You can not blame him for what the shooter did but you can blame him for not doing his job. He did not do what he was trained to do.
Oh quit your virtue signaling. Sheesh....Protect the damn schools, get some competent people to do so. While you're at it, elect a competent Sheriff and staff for Broward County and replace the incompetent douchebags at the FBI too and maybe some of those kid's lives will be saved.
define competent. Better yet who is the authority who will determine competent.
did you even read the article. at least "hear" what an expert- has to say- and the writer IS an expert on various types of bullets/ wounds.

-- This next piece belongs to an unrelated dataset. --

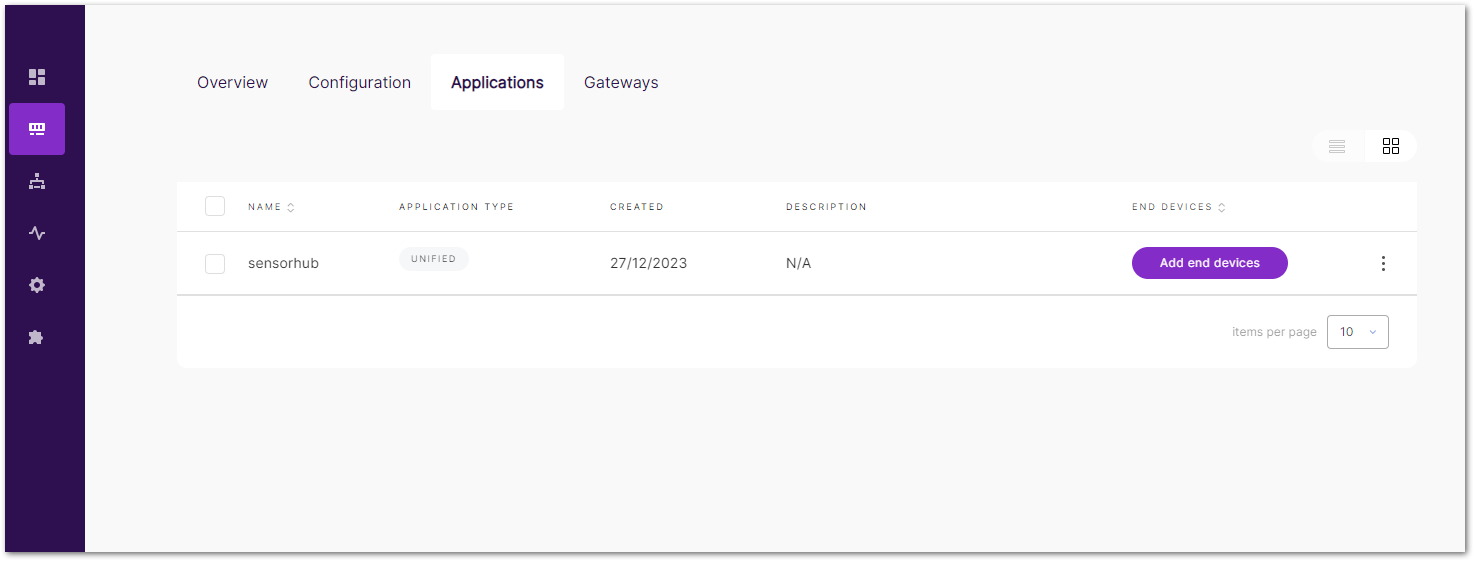Open the items per page dropdown
Image resolution: width=1474 pixels, height=561 pixels.
[x=1358, y=332]
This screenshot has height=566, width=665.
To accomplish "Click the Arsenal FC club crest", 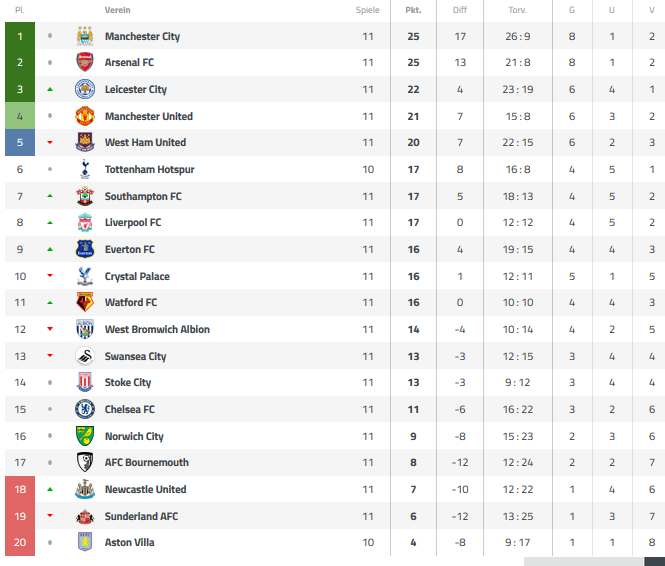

oh I read it...and as a weapons expert, I say BS
1. he called it a The high-velocity bullet... which is bull.. the 223 or 5.56 comes out SLOWER than my 45....and its a smaller round
2. the 223/5.56 is a FMJ (full metal jacket, tiny round)...unlike most handguns that run hollow-points which shred inside the body doing much more damage, most of us will use FMJ for target practice, but our service weapons are running hollowpoints
I had a colleague who taught Creative Writing that gave an assignment to write a "scary" story. The kids did. She had one particularly creative kid in the class and his story scared the living **** out of her. So she reported it. Nothing came of it except that poor kid was dragged through the wringer for about a week.
That sounds like a case I just read about again. A kid described a violent crime. It was written well according to the teacher, but it scared the teacher as well. She talked to the student, the parents and on up the food chain. It might not be fair to say that nothing came from that because although nothing happened to the kid for the story, his name was Dylan Klebold and not long later, he and Eric Harris shot up their school.
You can not blame him for what the shooter did but you can blame him for not doing his job. He did not do what he was trained to do.
War dogs react that way, but then I don't think a dog really understands what that stick the human is holding can do. Thinking that people can be trained to walk into death and expecting perfect compliance is silly
Actual question and not being snarky. Can one tell the difference between the sound of an AR-15 and a handgun if you're outside and the shooter is inside.
The kid who told Aaron Feis about seeing the gun probably told him the gun wasn't just a handgun. So after getting the student to safety, the unarmed coach still went inside the get kids to safety.
I think this Sheriff and everyone crying coward should be the ones on the front lines charging a gunman with help 5 minutes away. If that kind of fighting was expected then the society should have paid for a squad of officers able to cover and support the rest of their team
Yet we are expecting teachers to do what the officers wouldn't?
I think this Sheriff and everyone crying coward should be the ones on the front lines charging a gunman with help 5 minutes away. If that kind of fighting was expected then the society should have paid for a squad of officers able to cover and support the rest of their team
Yet we are expecting teachers to do what the officers wouldn't?
I never did that is one position of the 2nd Amendment crowd. However is someone is cornered do we forbid her the tools to fight back even if she doesn't charge machine gun nest to save others?